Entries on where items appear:

= = = = =

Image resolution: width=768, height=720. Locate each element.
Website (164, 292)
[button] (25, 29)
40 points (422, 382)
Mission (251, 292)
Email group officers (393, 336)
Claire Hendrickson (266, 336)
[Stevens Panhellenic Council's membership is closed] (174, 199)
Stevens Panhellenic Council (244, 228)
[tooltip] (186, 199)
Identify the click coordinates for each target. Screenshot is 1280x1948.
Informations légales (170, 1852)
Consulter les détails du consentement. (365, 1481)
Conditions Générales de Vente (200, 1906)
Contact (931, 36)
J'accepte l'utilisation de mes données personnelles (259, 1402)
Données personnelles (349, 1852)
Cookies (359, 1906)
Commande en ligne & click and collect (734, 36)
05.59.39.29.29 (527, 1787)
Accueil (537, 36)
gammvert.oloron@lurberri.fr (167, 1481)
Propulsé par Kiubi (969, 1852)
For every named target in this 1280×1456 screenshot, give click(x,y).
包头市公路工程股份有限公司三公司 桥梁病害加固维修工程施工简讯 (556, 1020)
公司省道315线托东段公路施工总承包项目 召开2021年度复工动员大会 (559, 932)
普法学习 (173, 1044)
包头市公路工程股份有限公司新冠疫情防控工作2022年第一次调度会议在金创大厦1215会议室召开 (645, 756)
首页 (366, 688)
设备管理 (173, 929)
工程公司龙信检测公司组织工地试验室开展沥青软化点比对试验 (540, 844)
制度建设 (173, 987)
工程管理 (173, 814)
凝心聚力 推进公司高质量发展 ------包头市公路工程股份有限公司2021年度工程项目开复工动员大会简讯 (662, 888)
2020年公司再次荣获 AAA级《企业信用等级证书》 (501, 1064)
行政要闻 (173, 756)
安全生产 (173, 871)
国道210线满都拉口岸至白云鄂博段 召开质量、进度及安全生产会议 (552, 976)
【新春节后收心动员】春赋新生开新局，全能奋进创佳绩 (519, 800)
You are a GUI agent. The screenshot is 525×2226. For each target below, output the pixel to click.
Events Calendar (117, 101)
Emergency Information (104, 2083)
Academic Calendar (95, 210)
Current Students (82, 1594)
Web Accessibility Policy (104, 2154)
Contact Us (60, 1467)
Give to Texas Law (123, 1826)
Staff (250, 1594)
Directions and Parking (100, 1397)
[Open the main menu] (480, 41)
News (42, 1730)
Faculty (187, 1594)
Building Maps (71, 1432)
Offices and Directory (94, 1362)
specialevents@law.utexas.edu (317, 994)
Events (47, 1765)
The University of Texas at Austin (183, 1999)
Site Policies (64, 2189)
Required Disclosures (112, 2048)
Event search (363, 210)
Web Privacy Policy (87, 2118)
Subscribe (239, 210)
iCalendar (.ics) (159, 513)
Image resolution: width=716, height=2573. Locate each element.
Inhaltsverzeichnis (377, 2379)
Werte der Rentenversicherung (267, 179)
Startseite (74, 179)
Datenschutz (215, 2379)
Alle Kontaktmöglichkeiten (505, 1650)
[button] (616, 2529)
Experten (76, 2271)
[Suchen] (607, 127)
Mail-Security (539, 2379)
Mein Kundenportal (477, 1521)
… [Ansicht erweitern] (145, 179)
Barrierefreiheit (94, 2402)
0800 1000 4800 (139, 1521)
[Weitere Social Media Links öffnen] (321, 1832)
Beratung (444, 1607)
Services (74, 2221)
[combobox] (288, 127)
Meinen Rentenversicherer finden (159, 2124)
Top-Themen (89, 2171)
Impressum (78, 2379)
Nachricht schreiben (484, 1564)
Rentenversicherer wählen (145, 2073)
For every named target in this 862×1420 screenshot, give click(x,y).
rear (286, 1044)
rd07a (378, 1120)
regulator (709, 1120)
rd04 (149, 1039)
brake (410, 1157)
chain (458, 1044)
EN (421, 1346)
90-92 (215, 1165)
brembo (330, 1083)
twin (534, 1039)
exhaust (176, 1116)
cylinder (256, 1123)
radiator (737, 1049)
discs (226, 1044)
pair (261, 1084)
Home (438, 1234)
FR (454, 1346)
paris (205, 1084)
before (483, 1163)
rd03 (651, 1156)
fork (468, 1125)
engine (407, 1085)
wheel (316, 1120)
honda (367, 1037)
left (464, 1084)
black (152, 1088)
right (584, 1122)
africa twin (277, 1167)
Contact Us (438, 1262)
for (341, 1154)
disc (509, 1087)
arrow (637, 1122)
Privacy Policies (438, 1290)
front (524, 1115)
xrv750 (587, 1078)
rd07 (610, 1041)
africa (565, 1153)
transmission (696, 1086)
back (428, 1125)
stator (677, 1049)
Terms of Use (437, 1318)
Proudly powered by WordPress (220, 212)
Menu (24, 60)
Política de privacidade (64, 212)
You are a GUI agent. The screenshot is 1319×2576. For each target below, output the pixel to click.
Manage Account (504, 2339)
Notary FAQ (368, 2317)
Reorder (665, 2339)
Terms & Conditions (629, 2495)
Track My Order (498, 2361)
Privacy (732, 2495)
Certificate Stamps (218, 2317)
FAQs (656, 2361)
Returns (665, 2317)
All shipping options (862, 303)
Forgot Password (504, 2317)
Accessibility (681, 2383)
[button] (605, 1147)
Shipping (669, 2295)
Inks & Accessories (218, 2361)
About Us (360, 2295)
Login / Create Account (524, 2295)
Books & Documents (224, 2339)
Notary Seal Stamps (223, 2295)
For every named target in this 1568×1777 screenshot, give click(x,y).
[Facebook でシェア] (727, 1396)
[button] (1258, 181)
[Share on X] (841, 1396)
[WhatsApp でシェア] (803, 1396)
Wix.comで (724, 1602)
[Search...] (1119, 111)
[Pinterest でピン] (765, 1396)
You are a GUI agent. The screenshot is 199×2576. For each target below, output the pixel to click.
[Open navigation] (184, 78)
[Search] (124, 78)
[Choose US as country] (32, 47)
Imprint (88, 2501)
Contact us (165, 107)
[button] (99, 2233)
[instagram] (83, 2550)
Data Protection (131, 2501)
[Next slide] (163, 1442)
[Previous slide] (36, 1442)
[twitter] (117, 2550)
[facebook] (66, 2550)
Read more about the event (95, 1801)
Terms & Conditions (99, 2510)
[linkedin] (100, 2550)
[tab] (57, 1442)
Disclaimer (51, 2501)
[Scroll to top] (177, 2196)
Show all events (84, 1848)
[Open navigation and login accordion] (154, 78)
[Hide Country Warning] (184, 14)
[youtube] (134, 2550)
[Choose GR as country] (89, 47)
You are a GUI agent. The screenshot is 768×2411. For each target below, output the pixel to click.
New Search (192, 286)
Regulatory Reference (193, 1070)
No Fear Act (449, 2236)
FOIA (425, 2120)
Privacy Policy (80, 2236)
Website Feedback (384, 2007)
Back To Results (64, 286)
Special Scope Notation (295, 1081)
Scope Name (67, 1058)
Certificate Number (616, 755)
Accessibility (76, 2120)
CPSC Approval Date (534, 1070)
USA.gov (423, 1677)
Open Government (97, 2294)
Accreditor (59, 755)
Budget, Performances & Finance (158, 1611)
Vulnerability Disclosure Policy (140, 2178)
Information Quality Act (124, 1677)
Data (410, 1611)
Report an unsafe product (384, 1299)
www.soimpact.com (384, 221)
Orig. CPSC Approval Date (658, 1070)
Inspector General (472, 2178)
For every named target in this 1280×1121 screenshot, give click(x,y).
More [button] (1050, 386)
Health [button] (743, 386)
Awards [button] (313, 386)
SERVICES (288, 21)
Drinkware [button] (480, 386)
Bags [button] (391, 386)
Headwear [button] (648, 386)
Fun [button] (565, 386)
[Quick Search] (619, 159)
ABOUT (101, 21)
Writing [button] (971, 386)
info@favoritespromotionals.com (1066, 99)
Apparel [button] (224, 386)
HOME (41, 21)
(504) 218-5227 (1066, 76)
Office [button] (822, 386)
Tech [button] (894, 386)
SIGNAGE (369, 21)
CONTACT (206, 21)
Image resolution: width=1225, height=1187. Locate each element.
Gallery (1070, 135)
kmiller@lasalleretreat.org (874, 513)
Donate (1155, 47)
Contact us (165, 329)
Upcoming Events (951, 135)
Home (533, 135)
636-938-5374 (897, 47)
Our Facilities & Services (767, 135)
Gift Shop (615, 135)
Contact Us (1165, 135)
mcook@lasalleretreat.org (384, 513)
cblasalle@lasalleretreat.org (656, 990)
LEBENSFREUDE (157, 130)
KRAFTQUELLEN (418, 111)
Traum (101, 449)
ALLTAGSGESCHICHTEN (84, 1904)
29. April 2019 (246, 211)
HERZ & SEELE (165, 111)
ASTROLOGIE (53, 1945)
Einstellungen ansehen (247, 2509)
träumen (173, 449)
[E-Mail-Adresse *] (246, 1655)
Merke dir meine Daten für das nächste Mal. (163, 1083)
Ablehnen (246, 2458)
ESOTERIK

= = = = =

WHAT THE EXERCISE ASKS:
Render the material as a Markdown table with the columns "Row" and "Line", starting with the line that contains "Contact us (165, 329)" and going on through the last line of the material. Leave out any blank lines.

RESULT FOR THIS TASK:
| Row | Line |
|---|---|
| 1 | Contact us (165, 329) |
| 2 | Upcoming Events (951, 135) |
| 3 | Home (533, 135) |
| 4 | 636-938-5374 (897, 47) |
| 5 | Our Facilities & Services (767, 135) |
| 6 | Gift Shop (615, 135) |
| 7 | Contact Us (1165, 135) |
| 8 | mcook@lasalleretreat.org (384, 513) |
| 9 | cblasalle@lasalleretreat.org (656, 990) |
| 10 | LEBENSFREUDE (157, 130) |
| 11 | KRAFTQUELLEN (418, 111) |
| 12 | Traum (101, 449) |
| 13 | ALLTAGSGESCHICHTEN (84, 1904) |
| 14 | 29. April 2019 (246, 211) |
| 15 | HERZ & SEELE (165, 111) |
| 16 | ASTROLOGIE (53, 1945) |
| 17 | Einstellungen ansehen (247, 2509) |
| 18 | träumen (173, 449) |
| 19 | [E-Mail-Adresse *] (246, 1655) |
| 20 | Merke dir meine Daten für das nächste Mal. (163, 1083) |
| 21 | Ablehnen (246, 2458) |
| 22 | ESOTERIK |